Given an array of n integers in the locations A[1], A[2], …, A[n], describe an O(n^2) time algorithm to compute the sum A[i] + A[i+1] + … + A[j] for all i, j, 1 ≤ i < j ≤ n.

I've tried multiple ways of solving this problem but none have in O(n^2) time.

So for an array containing {1,2,3,4} You would output:

1+2 = 3

1+2+3 = 6

1+2+3+4 = 10

2+3 = 5

2+3+4 = 9

3+4 = 7

The answer does not need to be in a specific language, pseudocode is preferred.

Answer 1

A good preperation is everything.

You could create an array of integrals:

I[0..n] = (0, I[0] + A[1], I[1] + A[2], ..., I[n-1]+A[n]);

This will cost you O(n) * O(1) (looping over all elements and doing one addition);

Now you can calculate each Sum(A, i, j) with just a single subtraction: I[j] - I[i-1]; so this has O(1)

Looping over all combinations of i and j with 1 <= (i,j) <= n has O(n^2).

So you end up with O(n) * O(1) + O(n^2) * O(1) = O(n^2) .

Edit:
Your array A starts at 1 - adapted to this - this also solves the little quirk with i-1 So the integral array I starts with index 0 and is 1 element larger than A

Edit:

Answer 2

First you'll maybe have thought about the most naive idea:

Naive idea

Create a function that for given values of i and of j will return the sum A[i] + ... + A[j].

function sumRange(A, i, j):
    sum = 0
    for k = i to j
        sum = sum + A[k]
    return sum

Then generate all pairs of i and j (with i < j) and call the above function for each pair:

for i = 1 to n
    for j = i+1 to n
        output sumRange(A, i, j)

This is not O(n²), because already the two loops on i and j represent O(n²) iterations, and then the function will perform yet another loop, making it O(n³).

Better idea

The above can be improved. Look at the repetition it performs. The sum that was calculated for given values of i and j could be reused to calculate the sum for when j has increased with 1, without starting from scratch and summing the values between i and (now) j-1 again, only to add that one more value to it.

We should just remember what the previous sum was, and add A[j] to it.

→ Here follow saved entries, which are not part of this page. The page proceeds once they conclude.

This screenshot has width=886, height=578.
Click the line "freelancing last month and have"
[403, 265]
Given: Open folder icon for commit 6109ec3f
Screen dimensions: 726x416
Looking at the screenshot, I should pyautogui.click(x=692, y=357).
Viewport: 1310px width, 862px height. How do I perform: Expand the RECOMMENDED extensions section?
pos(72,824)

So without a separate function:

for i = 1 to n
    sum = A[i]
    for j = i+1 to n
        sum = sum + A[j]
        output sum

Note how the sum is not reset to 0 once it is output. It is preserved, so that when j is incremented, only one value needs to be added to it.

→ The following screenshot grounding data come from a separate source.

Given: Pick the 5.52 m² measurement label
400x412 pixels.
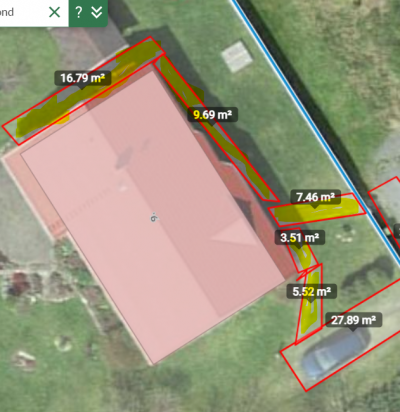Looking at the screenshot, I should pos(312,292).
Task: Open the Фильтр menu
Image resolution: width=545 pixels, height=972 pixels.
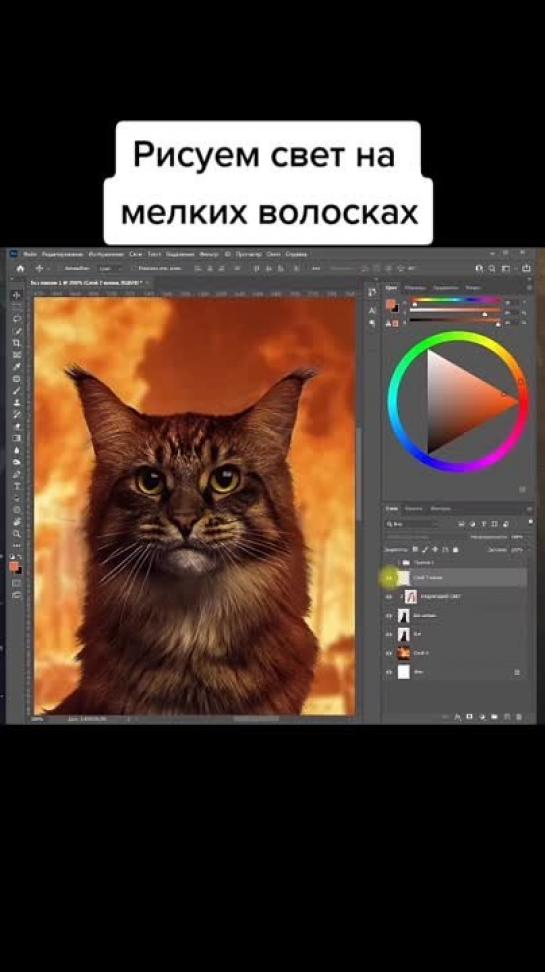Action: point(209,254)
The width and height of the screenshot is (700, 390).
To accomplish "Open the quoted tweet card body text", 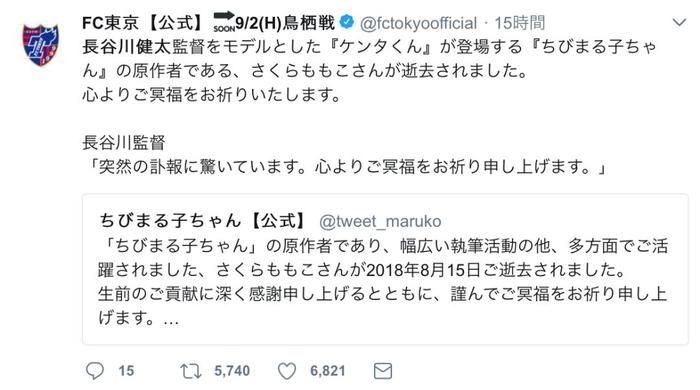I will [x=383, y=282].
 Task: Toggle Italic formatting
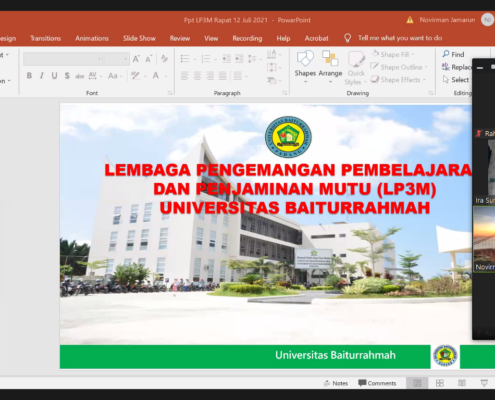pyautogui.click(x=42, y=76)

Now it is O(n²). Note also how it does not require an extra array for storage. It only needs the memory for a few variables (i, j, sum), so its space complexity is O(1).

As the number of sums you need to output is O(n²), there is no way to improve this time complexity any further.

NB: I assume here that single array values do not constitute a "sum". As you stated in your question, i < j, and also in your example you only showed sums of at least two array values. The above can be easily adapted to also include single value "sums" if ever that were needed.